一時保護なし入所推進 都が困難女性支援の計画案で意見募集 

2024年0228 福祉新聞編集部

東京都は16日、4月に施行される「困難な問題を抱える女性支援法」に基づく基本計画案を公表した。都は女性相談支援センター(現在の婦人相談所)での一時保護を経ないで女性自立支援施設(現在の婦人保護施設)に入所する「直接入所方式」を2022年度から試行してきたが、法施行後は「本人の意思を尊重した取り組みとして効果的であり、今後、推進する必要がある」とした。

 

同日から意見募集を開始しており、3月18日まで受け付ける。3月末までに4月からの5カ年計画として決定する。

 

都道府県に必置の婦人相談所にある一時保護所の運用をめぐっては、かねて改善を求める声があった。

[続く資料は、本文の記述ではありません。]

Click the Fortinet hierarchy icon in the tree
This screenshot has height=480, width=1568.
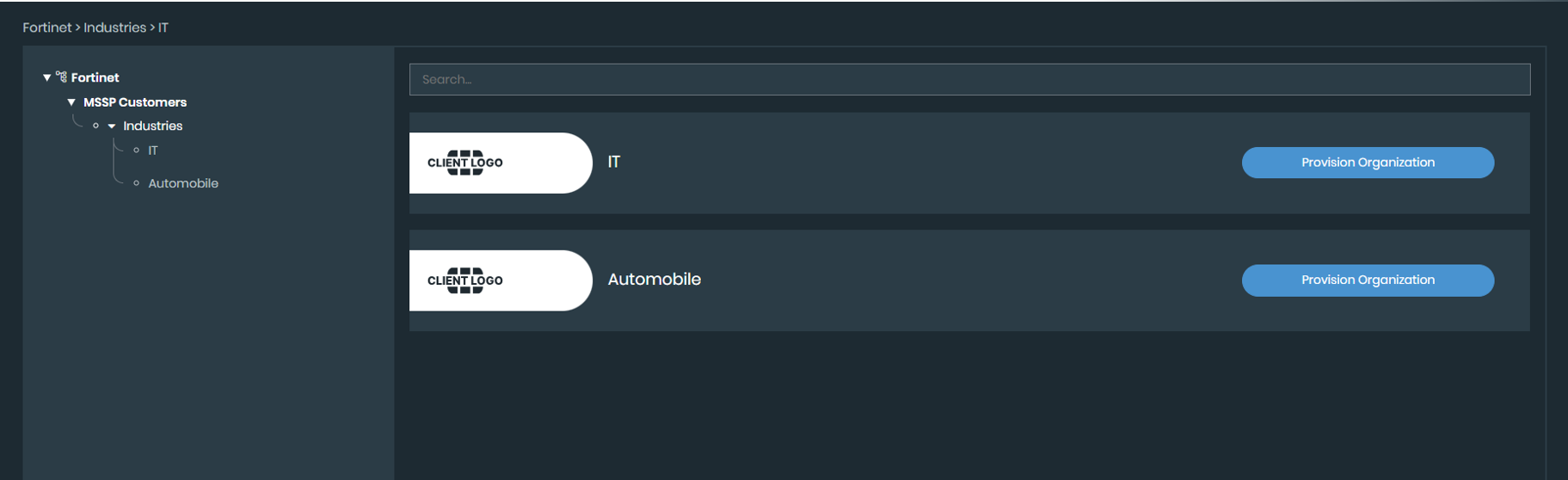click(x=61, y=77)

今後の都の動向が他の自治体に影響を与える可能性もある。

 

現在、施設入所にあたり、事前に一時保護を行うことは制度上必須ではないが、慣例として行われてきた。一時保護中は外部との接触を断つため、DV(配偶者からの暴力)などを理由に保護された女性は不自由な生活を強いられる。

 

施設での集団生活になじむかなどを婦人相談所が観察する目的でも一時保護が行われてきた。都の一時保護の件数は減少傾向だが、一時保護の平均在所日数は長期化しており、22年度は19・4日だった。

 

都内には現在五つの婦人保護施設があり、いずれも社会福祉法人が運営する。暮らしの制約が多い一時保護を経ずに施設入所した方が生活改善に役立つ人もいるとして5施設で試行してきた。

 

婦人保護施設は売春防止法に規定された福祉施設で、婦人相談所の措置により要保護女子が入所する。長期にわたって心身の健康の回復が必要な女性は多い半面、全国47施設の定員充足率は2割台と低く、運用改善が求められていた。

 

都の基本計画案は五つの基本目標として「包括的な支援」「本人の意思の尊重」「同伴児童の支援強化」「若年女性支援」「民間団体との協働」を掲げた。直接入所方式の推進は「本人の意思の尊重」に位置付けた。